Vegetarian Diet: Eating Out
Eating out and sticking to your vegetarian diet can be a challenge. Here are some tips to help you:
- Plan in advance. Think about what kind of restaurant you want to go to. International restaurants such as Italian, Chinese, Mexican, Thai, and Japanese tend to have more vegetarian diet selections. There are also restaurants that serve only vegetarian food.
- Call ahead. Inquire about the menu when you make reservations.
- Talk to your server. Don't assume that your server knows that food prepared in chicken stock is not vegetarian or that lard and gelatin are animal products. Be specific about your dietary requirements.
- Ask for a substitution. Many restaurants will gladly substitute meatless pasta or exchange a baked potato for a fried side order. You can request that your meal be prepared from unsaturated oil.
Talking to Your Family About Your Vegetarian Diet
Family members who are unfamiliar with a vegetarian diet may try to discourage you because they think a diet without animal foods is not safe or nutritious. Here are some tips to get their support:
- Educate yourself. Be ready to explain the benefits of a vegetarian diet and to assure family members that a balanced vegetarian diet can be as healthy as a diet that includes animal products.
- Don't preach. You have decided to pursue a vegetarian diet because you think it's a healthier choice, but don't expect to change your family's diet right away.
- Be patient. A vegetarian diet can seem like a radical idea to family members who are not familiar with it.
- Be responsible. Don't expect your family to change their cooking and eating habits and start preparing meals just for you. Be prepared to do your own cooking and shopping.

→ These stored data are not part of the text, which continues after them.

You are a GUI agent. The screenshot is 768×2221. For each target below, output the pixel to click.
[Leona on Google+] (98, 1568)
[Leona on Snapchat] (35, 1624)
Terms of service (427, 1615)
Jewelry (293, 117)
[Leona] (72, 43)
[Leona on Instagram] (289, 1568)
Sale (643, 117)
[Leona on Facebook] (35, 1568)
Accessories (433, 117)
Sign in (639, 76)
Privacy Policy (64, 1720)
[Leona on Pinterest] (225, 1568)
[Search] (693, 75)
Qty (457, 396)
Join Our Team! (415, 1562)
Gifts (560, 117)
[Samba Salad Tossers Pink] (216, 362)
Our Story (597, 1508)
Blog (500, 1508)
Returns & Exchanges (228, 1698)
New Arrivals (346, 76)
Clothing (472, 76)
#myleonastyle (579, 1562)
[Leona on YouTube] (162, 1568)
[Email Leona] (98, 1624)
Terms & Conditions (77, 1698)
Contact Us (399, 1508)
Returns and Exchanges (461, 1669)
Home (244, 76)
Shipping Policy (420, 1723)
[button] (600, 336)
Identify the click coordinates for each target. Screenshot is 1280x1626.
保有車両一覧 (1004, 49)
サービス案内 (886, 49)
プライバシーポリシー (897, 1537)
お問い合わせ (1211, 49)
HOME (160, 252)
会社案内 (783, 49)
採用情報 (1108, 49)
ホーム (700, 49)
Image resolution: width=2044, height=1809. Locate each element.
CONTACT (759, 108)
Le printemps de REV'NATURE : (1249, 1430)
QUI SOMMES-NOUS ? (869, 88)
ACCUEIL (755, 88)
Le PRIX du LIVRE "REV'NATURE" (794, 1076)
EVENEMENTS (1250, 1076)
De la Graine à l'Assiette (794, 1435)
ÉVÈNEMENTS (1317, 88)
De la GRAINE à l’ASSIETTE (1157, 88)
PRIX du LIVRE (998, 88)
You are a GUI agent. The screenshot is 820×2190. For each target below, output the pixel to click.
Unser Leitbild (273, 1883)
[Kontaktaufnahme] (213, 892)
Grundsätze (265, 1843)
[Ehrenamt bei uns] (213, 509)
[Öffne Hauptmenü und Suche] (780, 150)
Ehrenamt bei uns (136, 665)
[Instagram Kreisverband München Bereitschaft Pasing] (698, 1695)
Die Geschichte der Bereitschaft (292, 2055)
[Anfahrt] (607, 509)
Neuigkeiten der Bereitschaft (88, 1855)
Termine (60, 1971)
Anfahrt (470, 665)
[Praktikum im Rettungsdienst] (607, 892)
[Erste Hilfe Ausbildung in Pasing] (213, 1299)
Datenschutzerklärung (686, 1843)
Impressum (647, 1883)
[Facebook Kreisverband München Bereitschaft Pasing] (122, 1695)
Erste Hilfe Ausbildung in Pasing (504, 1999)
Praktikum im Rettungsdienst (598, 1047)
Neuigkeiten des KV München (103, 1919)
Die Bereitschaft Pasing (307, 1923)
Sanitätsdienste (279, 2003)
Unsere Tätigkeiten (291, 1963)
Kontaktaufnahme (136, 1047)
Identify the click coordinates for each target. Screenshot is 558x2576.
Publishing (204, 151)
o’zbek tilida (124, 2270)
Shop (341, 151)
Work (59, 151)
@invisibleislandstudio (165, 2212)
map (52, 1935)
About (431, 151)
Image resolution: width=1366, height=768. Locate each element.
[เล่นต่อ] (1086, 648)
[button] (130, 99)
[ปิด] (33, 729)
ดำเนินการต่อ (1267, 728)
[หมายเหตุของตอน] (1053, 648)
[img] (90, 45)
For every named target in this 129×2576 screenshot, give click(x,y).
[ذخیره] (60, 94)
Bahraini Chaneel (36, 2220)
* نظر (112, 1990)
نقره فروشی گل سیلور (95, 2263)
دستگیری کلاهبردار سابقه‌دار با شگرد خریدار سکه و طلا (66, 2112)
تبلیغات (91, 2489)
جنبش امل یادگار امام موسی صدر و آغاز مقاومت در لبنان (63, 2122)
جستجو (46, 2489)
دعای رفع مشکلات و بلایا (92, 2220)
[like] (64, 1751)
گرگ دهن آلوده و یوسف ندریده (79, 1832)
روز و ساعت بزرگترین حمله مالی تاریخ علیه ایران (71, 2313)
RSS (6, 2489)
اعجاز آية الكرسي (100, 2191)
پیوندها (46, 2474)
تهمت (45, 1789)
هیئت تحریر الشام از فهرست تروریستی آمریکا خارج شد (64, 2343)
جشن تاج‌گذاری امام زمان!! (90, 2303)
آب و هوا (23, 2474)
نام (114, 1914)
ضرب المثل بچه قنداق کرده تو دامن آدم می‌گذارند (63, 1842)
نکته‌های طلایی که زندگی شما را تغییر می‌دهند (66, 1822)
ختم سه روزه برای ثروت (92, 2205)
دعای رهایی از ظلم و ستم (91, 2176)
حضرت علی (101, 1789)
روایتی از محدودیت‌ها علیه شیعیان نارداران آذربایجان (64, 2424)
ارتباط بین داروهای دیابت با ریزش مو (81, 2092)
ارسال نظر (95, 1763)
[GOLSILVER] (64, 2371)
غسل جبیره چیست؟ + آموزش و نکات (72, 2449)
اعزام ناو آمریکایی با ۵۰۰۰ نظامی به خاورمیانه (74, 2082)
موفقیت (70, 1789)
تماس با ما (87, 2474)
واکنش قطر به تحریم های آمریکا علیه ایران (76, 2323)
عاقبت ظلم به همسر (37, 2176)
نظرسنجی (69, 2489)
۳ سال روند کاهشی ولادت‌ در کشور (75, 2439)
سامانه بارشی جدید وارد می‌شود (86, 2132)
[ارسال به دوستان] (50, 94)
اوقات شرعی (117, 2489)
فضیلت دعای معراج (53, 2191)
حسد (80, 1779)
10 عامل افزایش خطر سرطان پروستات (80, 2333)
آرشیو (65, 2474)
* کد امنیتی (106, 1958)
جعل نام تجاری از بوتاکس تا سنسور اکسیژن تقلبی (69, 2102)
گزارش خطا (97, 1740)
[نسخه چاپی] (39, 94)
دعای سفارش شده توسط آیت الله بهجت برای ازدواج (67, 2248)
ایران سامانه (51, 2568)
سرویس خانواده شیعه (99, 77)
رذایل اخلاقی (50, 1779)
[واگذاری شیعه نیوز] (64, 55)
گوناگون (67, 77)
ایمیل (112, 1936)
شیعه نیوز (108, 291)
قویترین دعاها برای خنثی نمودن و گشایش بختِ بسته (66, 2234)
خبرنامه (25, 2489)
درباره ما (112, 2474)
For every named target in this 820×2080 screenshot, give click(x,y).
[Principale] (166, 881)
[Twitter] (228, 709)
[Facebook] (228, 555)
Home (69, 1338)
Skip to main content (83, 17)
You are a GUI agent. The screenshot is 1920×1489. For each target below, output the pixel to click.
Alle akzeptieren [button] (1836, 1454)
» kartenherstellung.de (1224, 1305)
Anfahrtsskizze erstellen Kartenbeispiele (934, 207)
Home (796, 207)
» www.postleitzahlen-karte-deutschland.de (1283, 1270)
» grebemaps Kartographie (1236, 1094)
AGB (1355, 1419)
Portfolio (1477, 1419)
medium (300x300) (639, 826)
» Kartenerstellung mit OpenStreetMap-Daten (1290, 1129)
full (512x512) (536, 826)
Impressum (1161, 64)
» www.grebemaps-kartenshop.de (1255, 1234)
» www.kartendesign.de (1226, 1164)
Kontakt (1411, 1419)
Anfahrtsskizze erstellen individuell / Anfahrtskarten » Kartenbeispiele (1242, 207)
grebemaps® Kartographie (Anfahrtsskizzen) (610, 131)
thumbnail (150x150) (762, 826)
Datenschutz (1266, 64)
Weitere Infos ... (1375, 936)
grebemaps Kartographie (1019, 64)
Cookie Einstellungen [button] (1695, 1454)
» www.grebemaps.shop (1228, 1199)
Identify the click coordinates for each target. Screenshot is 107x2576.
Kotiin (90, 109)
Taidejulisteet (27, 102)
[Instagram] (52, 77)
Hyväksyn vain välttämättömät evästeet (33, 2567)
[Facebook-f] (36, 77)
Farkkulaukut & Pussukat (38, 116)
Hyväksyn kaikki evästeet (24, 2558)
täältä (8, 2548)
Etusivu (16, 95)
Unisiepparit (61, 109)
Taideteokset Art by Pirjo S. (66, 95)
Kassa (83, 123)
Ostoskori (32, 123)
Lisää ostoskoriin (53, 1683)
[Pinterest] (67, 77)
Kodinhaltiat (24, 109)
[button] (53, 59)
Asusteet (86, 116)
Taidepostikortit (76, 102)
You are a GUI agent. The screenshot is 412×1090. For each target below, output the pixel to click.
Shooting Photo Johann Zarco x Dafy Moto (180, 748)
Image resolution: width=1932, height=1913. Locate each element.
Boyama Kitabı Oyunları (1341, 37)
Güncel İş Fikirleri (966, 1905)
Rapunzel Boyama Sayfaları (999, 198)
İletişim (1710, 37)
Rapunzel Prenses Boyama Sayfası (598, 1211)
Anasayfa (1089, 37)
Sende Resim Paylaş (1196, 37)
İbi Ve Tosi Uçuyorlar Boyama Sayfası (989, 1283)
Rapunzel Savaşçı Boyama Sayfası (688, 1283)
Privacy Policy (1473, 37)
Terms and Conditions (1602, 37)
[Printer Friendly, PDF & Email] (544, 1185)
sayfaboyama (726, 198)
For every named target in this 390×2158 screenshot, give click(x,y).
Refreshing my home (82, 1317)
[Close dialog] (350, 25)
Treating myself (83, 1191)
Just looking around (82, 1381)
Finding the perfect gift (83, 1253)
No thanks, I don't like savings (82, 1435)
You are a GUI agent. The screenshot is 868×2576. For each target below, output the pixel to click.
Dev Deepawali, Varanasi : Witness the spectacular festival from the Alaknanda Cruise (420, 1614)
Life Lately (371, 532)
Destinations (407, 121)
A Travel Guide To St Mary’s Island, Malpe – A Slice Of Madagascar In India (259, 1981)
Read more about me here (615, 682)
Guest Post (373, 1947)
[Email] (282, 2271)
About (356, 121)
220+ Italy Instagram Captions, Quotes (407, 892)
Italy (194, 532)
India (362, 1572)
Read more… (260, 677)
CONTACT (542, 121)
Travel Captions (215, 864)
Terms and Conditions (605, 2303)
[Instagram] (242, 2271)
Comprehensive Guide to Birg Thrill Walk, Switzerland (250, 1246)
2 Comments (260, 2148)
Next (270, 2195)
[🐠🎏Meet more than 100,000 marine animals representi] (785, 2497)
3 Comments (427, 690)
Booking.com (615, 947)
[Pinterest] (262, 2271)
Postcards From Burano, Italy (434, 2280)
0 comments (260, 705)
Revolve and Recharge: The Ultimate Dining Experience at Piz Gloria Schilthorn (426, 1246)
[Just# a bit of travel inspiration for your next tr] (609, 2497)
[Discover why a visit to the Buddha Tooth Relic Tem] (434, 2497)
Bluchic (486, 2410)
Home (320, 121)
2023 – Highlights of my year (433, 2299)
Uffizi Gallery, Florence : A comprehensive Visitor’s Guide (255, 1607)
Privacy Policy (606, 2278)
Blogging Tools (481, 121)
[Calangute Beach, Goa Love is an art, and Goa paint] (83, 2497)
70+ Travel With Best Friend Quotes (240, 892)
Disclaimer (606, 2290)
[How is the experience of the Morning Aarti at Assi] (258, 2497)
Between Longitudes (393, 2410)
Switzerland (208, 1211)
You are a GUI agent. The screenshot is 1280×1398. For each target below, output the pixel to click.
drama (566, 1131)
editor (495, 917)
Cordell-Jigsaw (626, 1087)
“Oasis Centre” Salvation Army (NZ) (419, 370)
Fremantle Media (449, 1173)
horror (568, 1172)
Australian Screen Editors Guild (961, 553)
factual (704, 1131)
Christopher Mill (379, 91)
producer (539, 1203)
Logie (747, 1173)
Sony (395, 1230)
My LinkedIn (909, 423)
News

- Share your food. Once you have convinced your family that a vegetarian diet is healthy, prepare a vegetarian meal once a week to share with them. Show them that a vegetarian diet can also be appetizing and filling.
If you are worried about cholesterol, a vegetarian diet is an option you should consider. Vegetarian diets are low in total fat, saturated fat, and cholesterol. A carefully planned vegetarian diet is good for your heart and can include all the important nutrients you need.